逆に有意水準で指定した棄却域に入る場合は、対立仮説が正しいとします。
Rを使ってt検定を実施
統計解析ソフトRを使って、t検定を実施してみます。
※Rのインストール方法については、ここでは省略させていただきます。
検定内容
2つのスマホゲームについて、ユーザ満足度調査のアンケートをとった結果、下記のような回答結果になった場合、2つのスマホゲームの満足度について、平均値に差があり、満足度は異なるのか同じくらいの満足度なのかを有意水準5%で検定します。
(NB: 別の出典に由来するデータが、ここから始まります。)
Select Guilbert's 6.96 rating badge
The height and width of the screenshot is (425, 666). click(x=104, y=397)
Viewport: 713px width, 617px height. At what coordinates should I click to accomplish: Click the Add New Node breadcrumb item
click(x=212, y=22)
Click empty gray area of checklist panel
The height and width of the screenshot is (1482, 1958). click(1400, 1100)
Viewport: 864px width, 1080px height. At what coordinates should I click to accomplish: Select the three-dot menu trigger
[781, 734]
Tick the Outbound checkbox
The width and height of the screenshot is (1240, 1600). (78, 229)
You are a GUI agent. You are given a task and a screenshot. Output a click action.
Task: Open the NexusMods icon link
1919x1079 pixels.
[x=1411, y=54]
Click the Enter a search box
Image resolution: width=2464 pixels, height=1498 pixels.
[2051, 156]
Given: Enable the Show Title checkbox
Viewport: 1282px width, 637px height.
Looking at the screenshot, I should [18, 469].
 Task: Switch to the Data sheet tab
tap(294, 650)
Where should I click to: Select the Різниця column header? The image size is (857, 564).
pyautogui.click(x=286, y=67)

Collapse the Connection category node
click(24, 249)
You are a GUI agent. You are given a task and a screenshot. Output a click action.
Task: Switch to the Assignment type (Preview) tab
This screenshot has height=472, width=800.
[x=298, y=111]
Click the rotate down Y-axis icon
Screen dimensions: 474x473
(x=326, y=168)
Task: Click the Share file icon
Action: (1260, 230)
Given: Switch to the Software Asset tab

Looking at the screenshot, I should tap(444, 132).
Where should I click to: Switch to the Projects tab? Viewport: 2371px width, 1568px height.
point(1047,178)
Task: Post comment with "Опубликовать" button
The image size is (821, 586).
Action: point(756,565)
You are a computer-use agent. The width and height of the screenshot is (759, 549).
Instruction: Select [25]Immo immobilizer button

※回答は、実際のデータではありません。学習用に作成したデータです。
<スマホゲームのユーザ満足度調査(100点満点)>
スマホゲームA | スマホゲームB |
80 | 50 |
100 | 80 |
100 | 60 |
70 | 80 |
70 | 70 |
50 | 90 |
40 | 90 |
100 | 50 |
90 | 60 |
70 | 70 |
帰無仮説と対立仮説
帰無仮説:満足度の平均値に差はない(満足度は同じ)
対立仮説:満足度の平均値に差がある(満足度は異なる)
ソースコード
(補足)
8行目:t.test関数で独立な2群のt検定を行います。t値をもとにp値が算出されます。
オプションに「var.equal=T」を指定することでスチューデントのt検定を行うことができます。(デフォルト:ウェルチのt検定)
→ t.test(ga, gb, var.equal=T)
実行結果
※実行結果の説明
・t = 0.85661 ・・・ 統計検定量の実現値
・df = 16.189 ・・・ t分布の自由度
・p-value = 0.4042 ・・・ p値(両側検定)
・95 percent confidence interval
-10.30693 24.30693 ・・・ 95%信頼区間の値
・sample estimates:
mean of x mean of y
77 70 ・・・ 標本平均
結果
p値が「0.4042」で有意水準「0.05」より大きいので、帰無仮説は棄却されず平均に差があるとはいえない。
したがって、「スマホゲームAとスマホゲームBの満足度の平均値には差がない」という結論になります。
まとめ
今回は統計的仮説検定で用いる検定法の1つである「t検定」について統計解析ソフトRを使用して学習しました。
スマホゲームでは、ユーザアンケートが実施されることがあります。
それらのデータを分析する際にt検定が活用できるのではないでしょうか。